New Small Business Association Rules May Spell Trouble for Legal Weed

In April, CNBC reported on a slight change to the U.S. Small Business Administration (SBA) that could cause real problems for the legal marijuana industry. The agency’s lending rules have tightened to restrict interaction between banks and any company working within the marijuana industry.

Who is behind this move? What are the political ramifications? How will the industry respond? This blog will take a look at the latest changes to the fledgling marijuana industry.

Jeff Sessions Hates My Business

We’ve written in the past about the politics behind rulings like what just happened with the SBA. The problem lies in the concept that states can pass their own individual laws that sometimes directly conflict with federal law. This makes for a sometimes-conflicting patchwork of laws that typically must be coordinated with a ruling by the U.S. Supreme Court.

The issue with marijuana today is that thirty states and the District of Columbia have passed some sort of legislation allowing some sort of marijuana consumption. The conflict here is that federal law places cannabis in the same legal category as other drugs, like heroin, that has no medical benefit. This creates the unusual situation where people are being arrested for possessing pot by the federal government when the state allows possession and consumption of the plant.

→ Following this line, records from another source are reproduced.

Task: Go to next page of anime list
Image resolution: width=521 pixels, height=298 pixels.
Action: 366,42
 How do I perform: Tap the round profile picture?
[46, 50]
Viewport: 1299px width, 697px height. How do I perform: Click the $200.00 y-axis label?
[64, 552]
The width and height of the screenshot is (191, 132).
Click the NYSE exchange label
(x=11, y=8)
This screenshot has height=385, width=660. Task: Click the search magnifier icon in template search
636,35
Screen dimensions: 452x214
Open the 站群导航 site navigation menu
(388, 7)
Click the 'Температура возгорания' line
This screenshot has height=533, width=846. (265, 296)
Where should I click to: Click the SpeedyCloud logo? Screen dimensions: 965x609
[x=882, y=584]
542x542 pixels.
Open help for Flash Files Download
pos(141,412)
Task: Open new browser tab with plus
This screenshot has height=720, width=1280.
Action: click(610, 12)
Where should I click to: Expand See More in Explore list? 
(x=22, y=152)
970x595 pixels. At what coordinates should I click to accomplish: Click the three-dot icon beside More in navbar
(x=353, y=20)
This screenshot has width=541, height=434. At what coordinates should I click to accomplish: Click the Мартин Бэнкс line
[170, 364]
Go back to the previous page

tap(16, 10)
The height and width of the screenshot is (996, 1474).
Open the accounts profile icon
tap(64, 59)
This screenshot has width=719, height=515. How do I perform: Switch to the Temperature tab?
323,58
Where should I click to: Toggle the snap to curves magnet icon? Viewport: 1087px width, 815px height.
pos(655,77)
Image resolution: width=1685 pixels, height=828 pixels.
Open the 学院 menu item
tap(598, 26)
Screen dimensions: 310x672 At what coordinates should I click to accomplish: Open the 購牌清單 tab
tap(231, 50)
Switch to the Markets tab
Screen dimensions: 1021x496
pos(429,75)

Too, there is Attorney General Jess Sessions that has said things like, “Good people don’t smoke pot.” When you consider that the Attorney General’s role is like the top cop of the United States, this is rightfully making anyone who believes marijuana cures diseases very nervous.

True to form, the SBA just changed its rules to prevent banks from using SBA-sponsored loans to finance any business within the marijuana industry. The agency quietly released the new public policy notices but they could have a big impact on other types of businesses, as well. That’s because CNBC reports that the language defines the businesses covered under this rule as those that “derived any of its gross revenue for the previous year from sales to direct marijuana businesses.”

While it’s clear that government loans would not be available to, say, a bong manufacturer, the law could broaden upon application. For example, a liberal interpretation of the ruling could mean that businesses that sell potting solid to marijuana grow farms could be prevented from using SBA-sponsored loans.

CNBC also says the new SBA rule prohibits lending to any business producing and selling hemp products unless they can demonstrate that they are in no way tied to the marijuana industry.

The irony is that public support for marijuana is increasing even as the feds seek to shut it down. Cash-strapped states have gotten a taste of the tax revenue for these booming businesses – and they want more. In fact, CNBC says the legal marijuana industry is expected to generate $24.5 billion by 2021

It’s clear that the current administration is eschewing states rights in favor of regulations that are both unpopular with the public and outdated; there is plenty of research showing the health benefits of pot beyond it’s use as an intoxicant.